-- Start of MATERIALS PROVIDED --

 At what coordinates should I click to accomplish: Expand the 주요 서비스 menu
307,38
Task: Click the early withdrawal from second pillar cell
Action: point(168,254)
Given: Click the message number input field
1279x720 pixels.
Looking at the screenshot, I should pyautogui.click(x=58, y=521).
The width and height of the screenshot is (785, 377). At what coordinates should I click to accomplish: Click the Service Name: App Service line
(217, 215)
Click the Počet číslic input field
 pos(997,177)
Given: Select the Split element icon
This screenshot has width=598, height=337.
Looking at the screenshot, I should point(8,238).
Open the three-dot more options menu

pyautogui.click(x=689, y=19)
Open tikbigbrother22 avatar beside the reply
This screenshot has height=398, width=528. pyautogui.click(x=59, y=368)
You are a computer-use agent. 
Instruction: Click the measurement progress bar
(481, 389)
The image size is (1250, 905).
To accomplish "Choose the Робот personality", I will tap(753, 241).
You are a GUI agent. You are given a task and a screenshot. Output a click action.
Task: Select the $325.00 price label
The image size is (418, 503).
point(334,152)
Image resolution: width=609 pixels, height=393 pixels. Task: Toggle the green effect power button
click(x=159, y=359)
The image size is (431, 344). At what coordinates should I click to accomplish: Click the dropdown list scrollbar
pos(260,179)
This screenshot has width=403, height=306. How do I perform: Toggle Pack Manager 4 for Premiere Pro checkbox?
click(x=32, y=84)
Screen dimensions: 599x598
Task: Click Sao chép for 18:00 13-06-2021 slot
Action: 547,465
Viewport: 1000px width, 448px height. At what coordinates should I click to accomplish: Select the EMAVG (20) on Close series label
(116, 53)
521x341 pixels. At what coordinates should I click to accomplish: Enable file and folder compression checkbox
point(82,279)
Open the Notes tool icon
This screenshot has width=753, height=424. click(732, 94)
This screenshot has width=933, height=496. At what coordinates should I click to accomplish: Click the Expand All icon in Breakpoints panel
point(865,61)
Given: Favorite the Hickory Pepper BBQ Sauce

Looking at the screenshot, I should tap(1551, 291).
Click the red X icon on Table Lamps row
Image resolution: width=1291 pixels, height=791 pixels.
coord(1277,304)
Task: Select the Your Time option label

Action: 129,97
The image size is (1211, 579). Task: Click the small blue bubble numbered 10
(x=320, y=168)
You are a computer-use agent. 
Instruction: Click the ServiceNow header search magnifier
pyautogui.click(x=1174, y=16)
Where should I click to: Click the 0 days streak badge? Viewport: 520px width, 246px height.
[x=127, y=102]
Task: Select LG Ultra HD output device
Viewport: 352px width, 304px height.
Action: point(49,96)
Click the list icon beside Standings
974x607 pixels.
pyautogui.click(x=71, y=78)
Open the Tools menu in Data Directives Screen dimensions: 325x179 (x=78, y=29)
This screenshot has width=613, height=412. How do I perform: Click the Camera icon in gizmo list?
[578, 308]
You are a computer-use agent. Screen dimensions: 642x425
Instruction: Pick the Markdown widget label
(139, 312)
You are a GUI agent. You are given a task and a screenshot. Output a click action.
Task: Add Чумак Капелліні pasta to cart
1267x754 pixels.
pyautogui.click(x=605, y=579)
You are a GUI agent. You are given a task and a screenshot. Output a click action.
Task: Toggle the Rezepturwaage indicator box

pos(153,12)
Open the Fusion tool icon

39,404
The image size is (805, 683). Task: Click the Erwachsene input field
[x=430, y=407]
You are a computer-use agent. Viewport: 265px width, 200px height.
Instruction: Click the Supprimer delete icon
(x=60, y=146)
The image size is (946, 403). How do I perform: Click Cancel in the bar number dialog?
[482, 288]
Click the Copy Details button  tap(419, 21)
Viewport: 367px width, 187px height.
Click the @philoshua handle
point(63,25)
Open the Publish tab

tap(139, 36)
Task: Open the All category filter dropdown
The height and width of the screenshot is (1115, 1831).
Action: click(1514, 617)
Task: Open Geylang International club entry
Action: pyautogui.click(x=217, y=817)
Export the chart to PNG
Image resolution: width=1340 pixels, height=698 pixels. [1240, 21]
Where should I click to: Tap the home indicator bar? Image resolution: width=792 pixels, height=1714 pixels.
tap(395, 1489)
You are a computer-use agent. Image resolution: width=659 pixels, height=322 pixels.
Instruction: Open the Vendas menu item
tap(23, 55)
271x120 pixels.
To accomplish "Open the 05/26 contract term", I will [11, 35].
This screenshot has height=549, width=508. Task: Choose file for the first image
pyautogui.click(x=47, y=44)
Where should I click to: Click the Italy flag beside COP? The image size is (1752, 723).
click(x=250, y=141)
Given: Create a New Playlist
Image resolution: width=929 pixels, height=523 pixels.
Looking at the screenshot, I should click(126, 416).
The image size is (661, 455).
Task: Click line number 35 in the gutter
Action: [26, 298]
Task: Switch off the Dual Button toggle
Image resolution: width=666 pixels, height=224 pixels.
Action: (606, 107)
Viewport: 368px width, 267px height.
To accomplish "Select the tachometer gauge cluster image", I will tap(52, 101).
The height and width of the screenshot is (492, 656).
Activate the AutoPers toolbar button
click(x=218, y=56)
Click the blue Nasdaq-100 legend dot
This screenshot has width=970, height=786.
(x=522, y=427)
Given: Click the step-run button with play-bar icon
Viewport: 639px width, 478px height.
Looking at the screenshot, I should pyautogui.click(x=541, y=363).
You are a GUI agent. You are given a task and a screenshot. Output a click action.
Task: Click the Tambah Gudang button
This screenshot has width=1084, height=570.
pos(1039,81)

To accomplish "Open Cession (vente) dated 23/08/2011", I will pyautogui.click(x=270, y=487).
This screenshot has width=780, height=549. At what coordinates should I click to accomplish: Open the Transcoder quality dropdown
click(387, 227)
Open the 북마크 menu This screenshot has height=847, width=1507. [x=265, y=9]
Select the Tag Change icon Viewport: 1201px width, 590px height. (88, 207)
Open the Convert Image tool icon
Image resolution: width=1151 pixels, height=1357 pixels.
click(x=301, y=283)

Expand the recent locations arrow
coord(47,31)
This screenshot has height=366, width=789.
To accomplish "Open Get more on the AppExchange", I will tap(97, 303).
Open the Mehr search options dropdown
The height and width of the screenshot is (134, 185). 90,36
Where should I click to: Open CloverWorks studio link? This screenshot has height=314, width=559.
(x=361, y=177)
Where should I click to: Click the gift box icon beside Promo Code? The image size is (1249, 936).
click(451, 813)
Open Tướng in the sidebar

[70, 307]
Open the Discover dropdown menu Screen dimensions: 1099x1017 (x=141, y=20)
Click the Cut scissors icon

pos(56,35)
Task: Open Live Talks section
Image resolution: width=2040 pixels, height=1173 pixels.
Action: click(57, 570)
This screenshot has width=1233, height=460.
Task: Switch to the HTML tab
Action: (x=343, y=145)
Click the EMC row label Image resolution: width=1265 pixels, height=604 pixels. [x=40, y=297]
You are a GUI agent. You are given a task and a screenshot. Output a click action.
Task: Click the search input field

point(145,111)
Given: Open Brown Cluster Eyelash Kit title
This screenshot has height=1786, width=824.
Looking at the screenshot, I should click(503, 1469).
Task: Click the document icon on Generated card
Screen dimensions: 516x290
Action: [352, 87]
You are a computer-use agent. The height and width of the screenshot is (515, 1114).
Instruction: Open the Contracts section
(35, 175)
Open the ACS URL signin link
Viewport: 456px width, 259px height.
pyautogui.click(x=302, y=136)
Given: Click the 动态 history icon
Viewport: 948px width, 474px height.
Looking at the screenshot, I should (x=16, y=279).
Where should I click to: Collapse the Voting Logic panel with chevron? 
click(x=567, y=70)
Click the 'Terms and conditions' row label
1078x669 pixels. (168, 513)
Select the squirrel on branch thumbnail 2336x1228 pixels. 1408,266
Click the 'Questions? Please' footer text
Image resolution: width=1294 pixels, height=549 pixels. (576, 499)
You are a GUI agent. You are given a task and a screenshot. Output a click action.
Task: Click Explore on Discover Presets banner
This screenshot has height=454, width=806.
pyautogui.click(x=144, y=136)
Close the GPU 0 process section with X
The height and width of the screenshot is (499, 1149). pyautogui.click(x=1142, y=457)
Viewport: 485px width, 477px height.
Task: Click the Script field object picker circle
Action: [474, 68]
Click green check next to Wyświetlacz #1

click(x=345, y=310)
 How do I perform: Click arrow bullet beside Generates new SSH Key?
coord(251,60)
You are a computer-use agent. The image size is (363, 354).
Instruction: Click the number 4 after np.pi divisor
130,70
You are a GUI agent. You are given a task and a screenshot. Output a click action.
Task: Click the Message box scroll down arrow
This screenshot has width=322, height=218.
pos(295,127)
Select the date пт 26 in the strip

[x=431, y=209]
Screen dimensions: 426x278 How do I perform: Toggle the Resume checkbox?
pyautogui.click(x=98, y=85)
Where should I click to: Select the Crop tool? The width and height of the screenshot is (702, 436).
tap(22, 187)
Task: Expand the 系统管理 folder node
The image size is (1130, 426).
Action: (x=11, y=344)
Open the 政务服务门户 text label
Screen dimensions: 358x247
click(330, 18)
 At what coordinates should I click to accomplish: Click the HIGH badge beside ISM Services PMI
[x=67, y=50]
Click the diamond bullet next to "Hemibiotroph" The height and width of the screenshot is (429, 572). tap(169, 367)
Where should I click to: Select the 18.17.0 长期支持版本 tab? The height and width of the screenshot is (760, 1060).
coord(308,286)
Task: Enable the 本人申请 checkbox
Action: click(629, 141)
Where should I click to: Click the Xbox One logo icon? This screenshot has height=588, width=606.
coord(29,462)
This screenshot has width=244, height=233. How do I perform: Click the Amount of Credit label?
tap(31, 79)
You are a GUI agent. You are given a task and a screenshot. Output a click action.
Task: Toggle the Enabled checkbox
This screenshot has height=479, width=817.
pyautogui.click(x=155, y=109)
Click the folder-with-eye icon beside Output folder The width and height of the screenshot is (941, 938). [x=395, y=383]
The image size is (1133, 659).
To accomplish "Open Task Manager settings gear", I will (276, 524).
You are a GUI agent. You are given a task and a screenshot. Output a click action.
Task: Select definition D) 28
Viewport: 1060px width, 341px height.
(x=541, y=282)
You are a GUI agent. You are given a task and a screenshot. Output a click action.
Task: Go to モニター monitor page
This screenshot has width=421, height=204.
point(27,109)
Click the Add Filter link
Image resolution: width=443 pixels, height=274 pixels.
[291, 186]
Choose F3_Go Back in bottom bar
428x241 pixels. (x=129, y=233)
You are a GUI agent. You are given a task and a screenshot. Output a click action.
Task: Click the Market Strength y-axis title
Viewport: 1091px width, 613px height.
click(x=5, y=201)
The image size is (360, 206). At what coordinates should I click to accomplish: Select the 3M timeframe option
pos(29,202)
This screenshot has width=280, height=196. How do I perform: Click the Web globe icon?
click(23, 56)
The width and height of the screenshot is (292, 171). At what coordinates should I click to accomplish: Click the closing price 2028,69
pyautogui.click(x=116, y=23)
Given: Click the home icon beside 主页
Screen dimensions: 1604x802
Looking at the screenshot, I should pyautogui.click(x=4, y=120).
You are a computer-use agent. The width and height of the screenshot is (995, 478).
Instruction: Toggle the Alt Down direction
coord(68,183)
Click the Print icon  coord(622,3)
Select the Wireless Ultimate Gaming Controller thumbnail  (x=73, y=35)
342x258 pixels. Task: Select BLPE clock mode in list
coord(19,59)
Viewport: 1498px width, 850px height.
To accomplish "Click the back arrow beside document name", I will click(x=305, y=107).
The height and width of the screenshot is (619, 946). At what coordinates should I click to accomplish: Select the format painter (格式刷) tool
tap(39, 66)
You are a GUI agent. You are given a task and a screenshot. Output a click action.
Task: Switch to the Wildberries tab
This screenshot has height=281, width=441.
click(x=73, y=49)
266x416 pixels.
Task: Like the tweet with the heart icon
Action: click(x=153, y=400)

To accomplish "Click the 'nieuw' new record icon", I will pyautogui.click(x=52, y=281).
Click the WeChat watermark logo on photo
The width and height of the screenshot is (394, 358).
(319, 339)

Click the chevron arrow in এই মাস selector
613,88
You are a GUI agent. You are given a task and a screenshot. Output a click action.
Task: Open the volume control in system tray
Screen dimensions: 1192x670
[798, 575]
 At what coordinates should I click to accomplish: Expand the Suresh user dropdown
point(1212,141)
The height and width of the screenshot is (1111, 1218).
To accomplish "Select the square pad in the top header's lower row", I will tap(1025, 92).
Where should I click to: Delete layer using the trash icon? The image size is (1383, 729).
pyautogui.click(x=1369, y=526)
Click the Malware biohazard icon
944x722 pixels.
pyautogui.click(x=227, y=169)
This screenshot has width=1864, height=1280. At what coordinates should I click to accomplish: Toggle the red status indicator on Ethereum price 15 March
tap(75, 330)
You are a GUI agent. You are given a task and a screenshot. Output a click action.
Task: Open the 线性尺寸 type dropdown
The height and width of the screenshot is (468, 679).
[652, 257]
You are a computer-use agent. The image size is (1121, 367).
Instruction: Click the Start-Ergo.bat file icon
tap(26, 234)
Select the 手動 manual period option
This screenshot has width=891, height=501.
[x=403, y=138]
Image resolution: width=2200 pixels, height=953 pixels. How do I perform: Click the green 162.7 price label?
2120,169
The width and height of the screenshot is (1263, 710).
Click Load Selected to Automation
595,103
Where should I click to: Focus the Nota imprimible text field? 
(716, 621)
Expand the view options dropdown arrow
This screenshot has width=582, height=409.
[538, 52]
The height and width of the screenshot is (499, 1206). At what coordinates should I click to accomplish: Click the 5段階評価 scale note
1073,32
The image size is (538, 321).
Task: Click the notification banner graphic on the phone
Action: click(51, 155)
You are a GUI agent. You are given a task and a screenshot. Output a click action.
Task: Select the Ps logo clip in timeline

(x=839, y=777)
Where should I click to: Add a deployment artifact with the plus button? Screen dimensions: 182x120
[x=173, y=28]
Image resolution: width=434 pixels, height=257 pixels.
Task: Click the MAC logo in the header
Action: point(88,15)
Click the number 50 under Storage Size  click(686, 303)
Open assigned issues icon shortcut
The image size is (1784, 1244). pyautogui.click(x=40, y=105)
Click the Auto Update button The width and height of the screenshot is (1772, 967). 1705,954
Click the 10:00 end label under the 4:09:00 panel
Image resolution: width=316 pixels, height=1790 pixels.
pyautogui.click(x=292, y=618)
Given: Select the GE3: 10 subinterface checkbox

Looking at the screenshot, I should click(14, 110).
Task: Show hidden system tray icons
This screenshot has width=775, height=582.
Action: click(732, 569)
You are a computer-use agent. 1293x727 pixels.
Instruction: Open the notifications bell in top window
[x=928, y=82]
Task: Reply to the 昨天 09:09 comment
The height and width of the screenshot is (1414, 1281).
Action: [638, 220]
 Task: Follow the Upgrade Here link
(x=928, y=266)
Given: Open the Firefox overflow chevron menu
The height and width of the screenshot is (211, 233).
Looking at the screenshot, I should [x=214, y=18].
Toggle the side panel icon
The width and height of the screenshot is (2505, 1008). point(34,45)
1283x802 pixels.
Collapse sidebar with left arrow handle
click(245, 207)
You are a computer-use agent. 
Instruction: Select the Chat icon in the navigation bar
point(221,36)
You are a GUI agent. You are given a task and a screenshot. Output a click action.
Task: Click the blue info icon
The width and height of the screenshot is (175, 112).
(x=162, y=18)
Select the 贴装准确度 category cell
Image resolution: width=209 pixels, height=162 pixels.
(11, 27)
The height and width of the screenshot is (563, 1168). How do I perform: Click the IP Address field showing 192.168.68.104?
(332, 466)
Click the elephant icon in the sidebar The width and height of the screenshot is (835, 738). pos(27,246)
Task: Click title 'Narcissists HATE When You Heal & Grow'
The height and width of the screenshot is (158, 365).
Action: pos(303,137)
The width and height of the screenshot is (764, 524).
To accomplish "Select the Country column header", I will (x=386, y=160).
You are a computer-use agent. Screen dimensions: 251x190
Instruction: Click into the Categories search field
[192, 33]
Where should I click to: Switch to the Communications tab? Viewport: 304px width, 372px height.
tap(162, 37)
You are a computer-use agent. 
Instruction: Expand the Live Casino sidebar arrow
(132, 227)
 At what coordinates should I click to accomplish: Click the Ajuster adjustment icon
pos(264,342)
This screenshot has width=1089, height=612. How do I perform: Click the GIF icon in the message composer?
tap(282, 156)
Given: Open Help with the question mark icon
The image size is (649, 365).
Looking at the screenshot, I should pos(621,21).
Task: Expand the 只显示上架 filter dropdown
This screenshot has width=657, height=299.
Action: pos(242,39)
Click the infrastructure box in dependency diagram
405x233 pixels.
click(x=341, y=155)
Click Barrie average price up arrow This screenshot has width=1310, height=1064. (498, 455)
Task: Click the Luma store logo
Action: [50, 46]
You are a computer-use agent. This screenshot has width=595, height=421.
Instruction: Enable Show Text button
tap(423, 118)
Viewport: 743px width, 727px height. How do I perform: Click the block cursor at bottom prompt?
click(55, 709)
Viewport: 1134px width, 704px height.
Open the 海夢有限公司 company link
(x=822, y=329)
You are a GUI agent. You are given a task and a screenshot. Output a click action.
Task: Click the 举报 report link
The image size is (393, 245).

-- End of MATERIALS PROVIDED --

**WORK TO BE COMPLETED:**
Copy the items verbatim from the line containing "Click the Počet číslic input field" through the line containing "[x=127, y=102]", both lines included, and reproduce nothing outside that span.

**WRITTEN ANSWER:**
Click the Počet číslic input field
 pos(997,177)
Given: Select the Split element icon
This screenshot has width=598, height=337.
Looking at the screenshot, I should point(8,238).
Open the three-dot more options menu

pyautogui.click(x=689, y=19)
Open tikbigbrother22 avatar beside the reply
This screenshot has height=398, width=528. pyautogui.click(x=59, y=368)
You are a computer-use agent. 
Instruction: Click the measurement progress bar
(481, 389)
The image size is (1250, 905).
To accomplish "Choose the Робот personality", I will tap(753, 241).
You are a GUI agent. You are given a task and a screenshot. Output a click action.
Task: Select the $325.00 price label
The image size is (418, 503).
point(334,152)
Image resolution: width=609 pixels, height=393 pixels. Task: Toggle the green effect power button
click(x=159, y=359)
The image size is (431, 344). At what coordinates should I click to accomplish: Click the dropdown list scrollbar
pos(260,179)
This screenshot has width=403, height=306. How do I perform: Toggle Pack Manager 4 for Premiere Pro checkbox?
click(x=32, y=84)
Screen dimensions: 599x598
Task: Click Sao chép for 18:00 13-06-2021 slot
Action: 547,465
Viewport: 1000px width, 448px height. At what coordinates should I click to accomplish: Select the EMAVG (20) on Close series label
(116, 53)
521x341 pixels. At what coordinates should I click to accomplish: Enable file and folder compression checkbox
point(82,279)
Open the Notes tool icon
This screenshot has width=753, height=424. click(732, 94)
This screenshot has width=933, height=496. At what coordinates should I click to accomplish: Click the Expand All icon in Breakpoints panel
point(865,61)
Given: Favorite the Hickory Pepper BBQ Sauce

Looking at the screenshot, I should tap(1551, 291).
Click the red X icon on Table Lamps row
Image resolution: width=1291 pixels, height=791 pixels.
coord(1277,304)
Task: Select the Your Time option label

Action: 129,97
The image size is (1211, 579). Task: Click the small blue bubble numbered 10
(x=320, y=168)
You are a computer-use agent. 
Instruction: Click the ServiceNow header search magnifier
pyautogui.click(x=1174, y=16)
Where should I click to: Click the 0 days streak badge? Viewport: 520px width, 246px height.
[x=127, y=102]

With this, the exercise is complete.